▸ **What is required**: Arrange the lines of the records as a numbered list, from the line with "Where should I click to: Open" through the end of the records, skipping blank lines and leaving the pictures out.

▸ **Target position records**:
····················

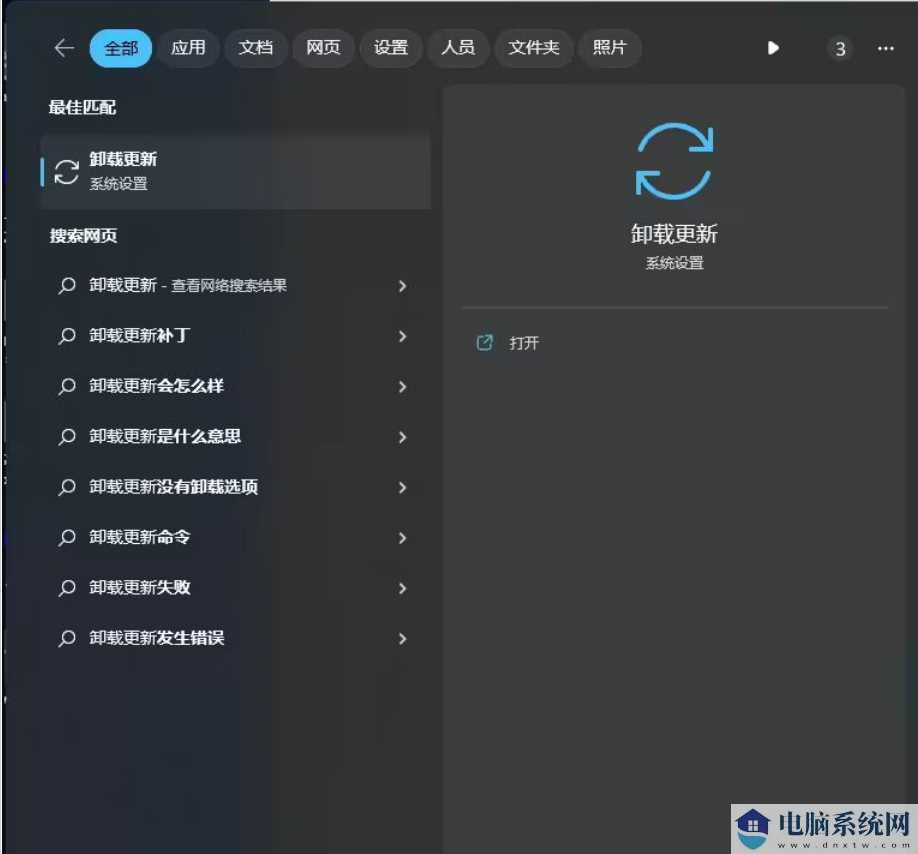Switch on the 设置 search filter
918x854 pixels.
coord(391,48)
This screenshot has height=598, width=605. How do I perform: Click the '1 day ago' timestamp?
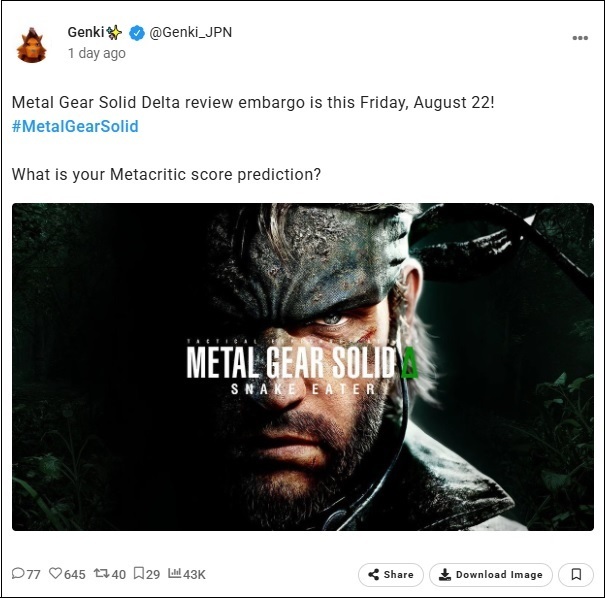pyautogui.click(x=97, y=53)
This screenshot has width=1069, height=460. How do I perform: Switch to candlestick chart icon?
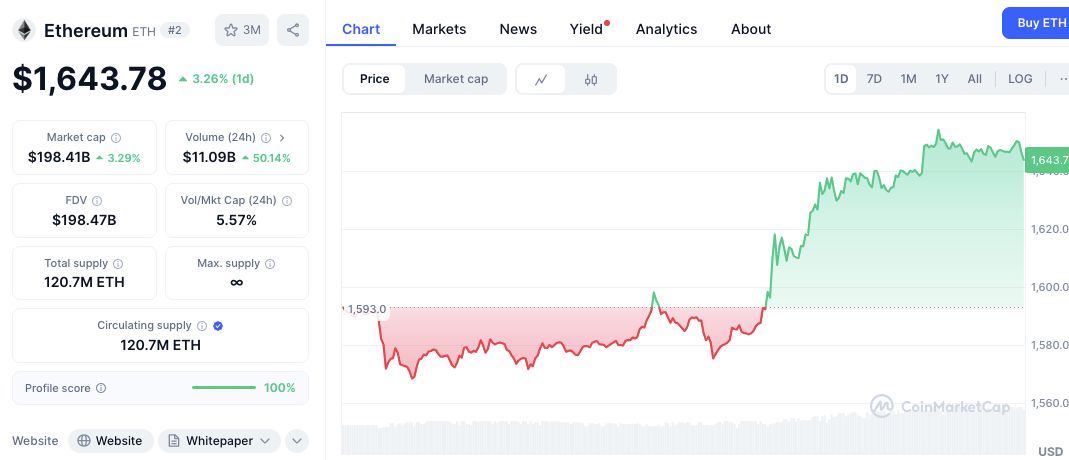click(x=591, y=79)
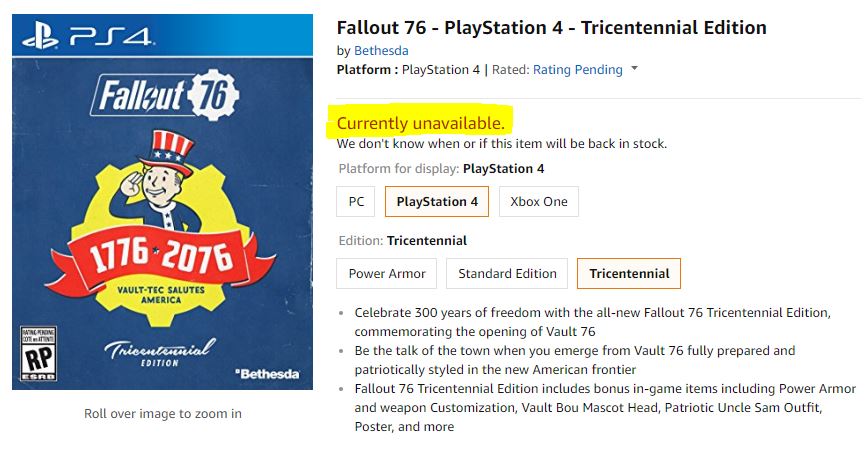865x458 pixels.
Task: Click the highlighted Currently unavailable text
Action: click(x=421, y=123)
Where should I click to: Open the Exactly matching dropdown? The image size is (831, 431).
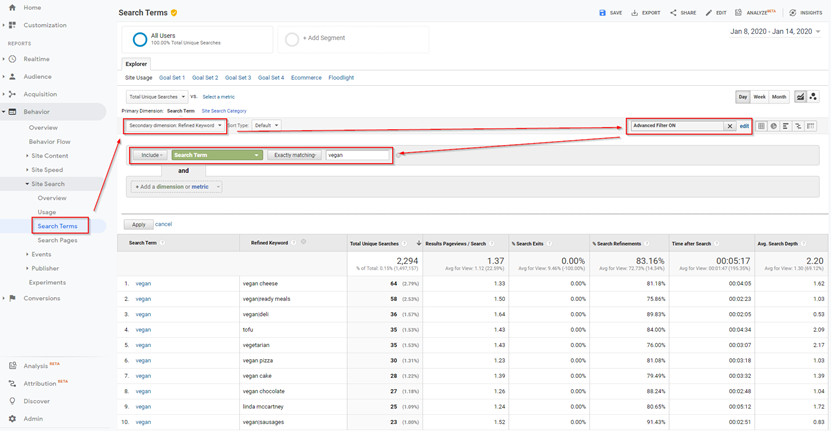[x=295, y=155]
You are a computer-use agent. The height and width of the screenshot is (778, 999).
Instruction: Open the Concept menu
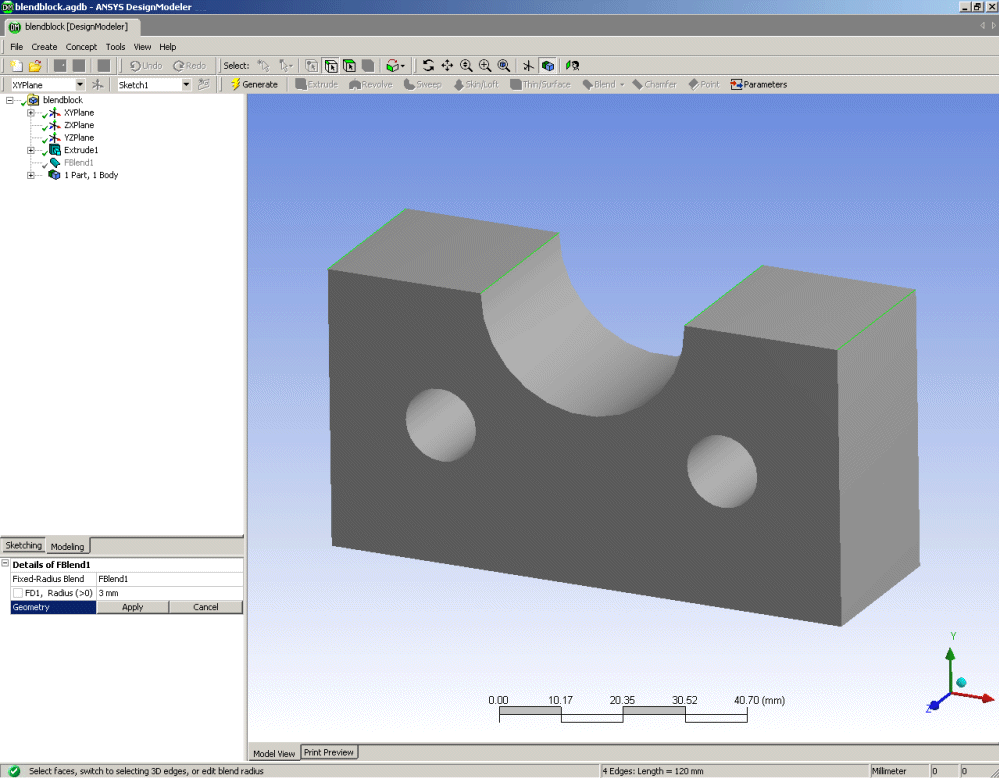(81, 47)
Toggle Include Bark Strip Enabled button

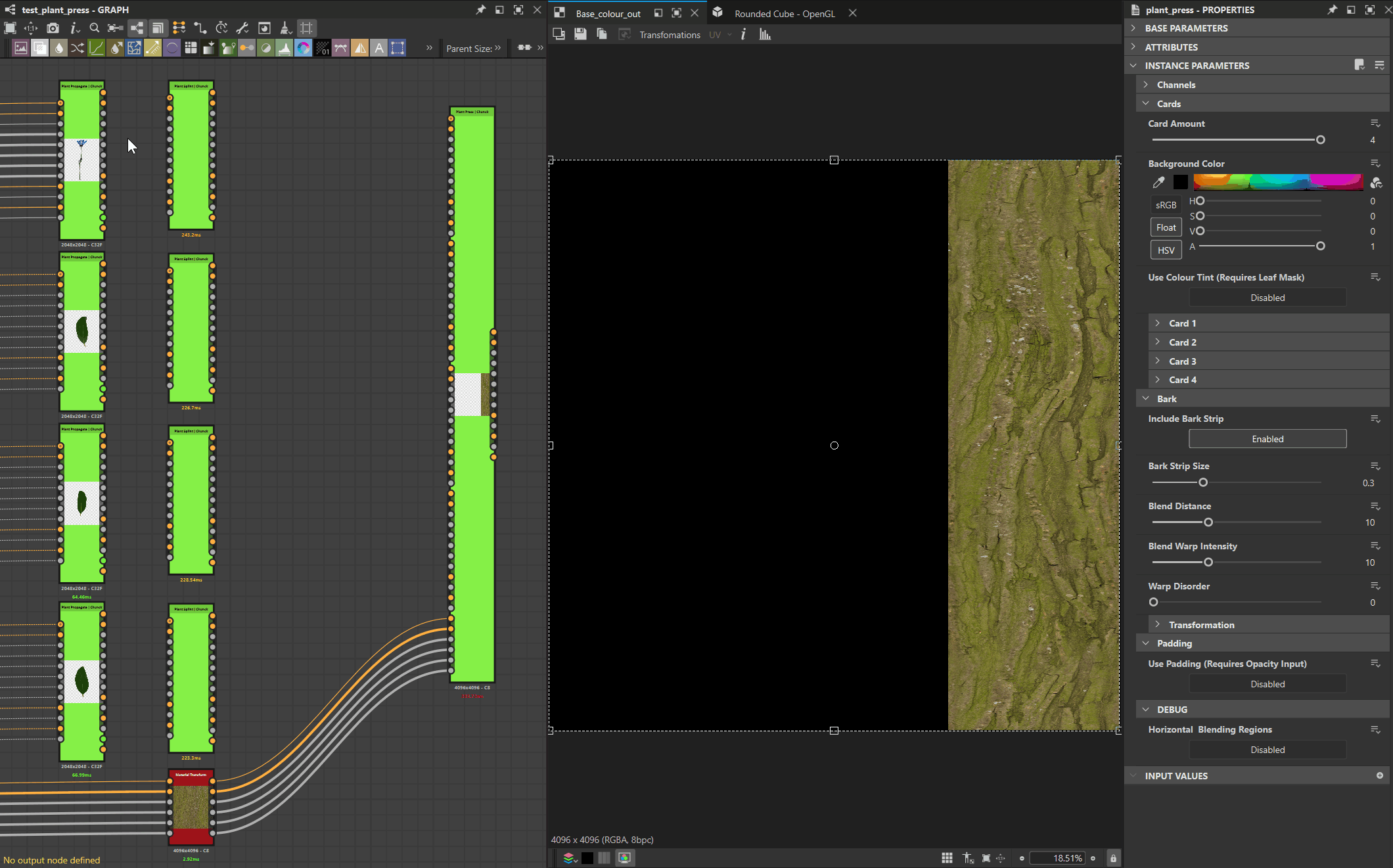1267,439
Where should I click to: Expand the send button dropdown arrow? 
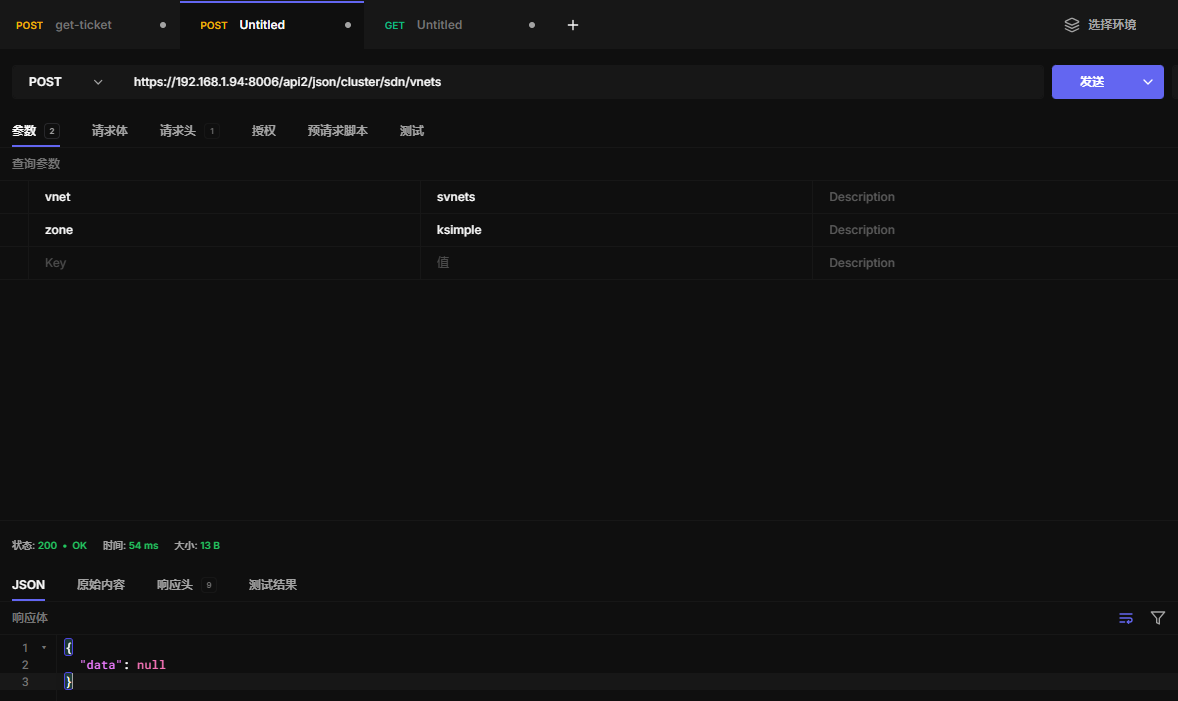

····················

▸ **Full response**:
1. Where should I click to: Open the Exactly matching dropdown? The image size is (831, 431).
2. [x=295, y=155]
3. You are a computer-use agent. The height and width of the screenshot is (778, 999).
4. Instruction: Open the Concept menu
5. (81, 47)
6. Toggle Include Bark Strip Enabled button
7. 1267,439
8. Where should I click to: Expand the send button dropdown arrow? 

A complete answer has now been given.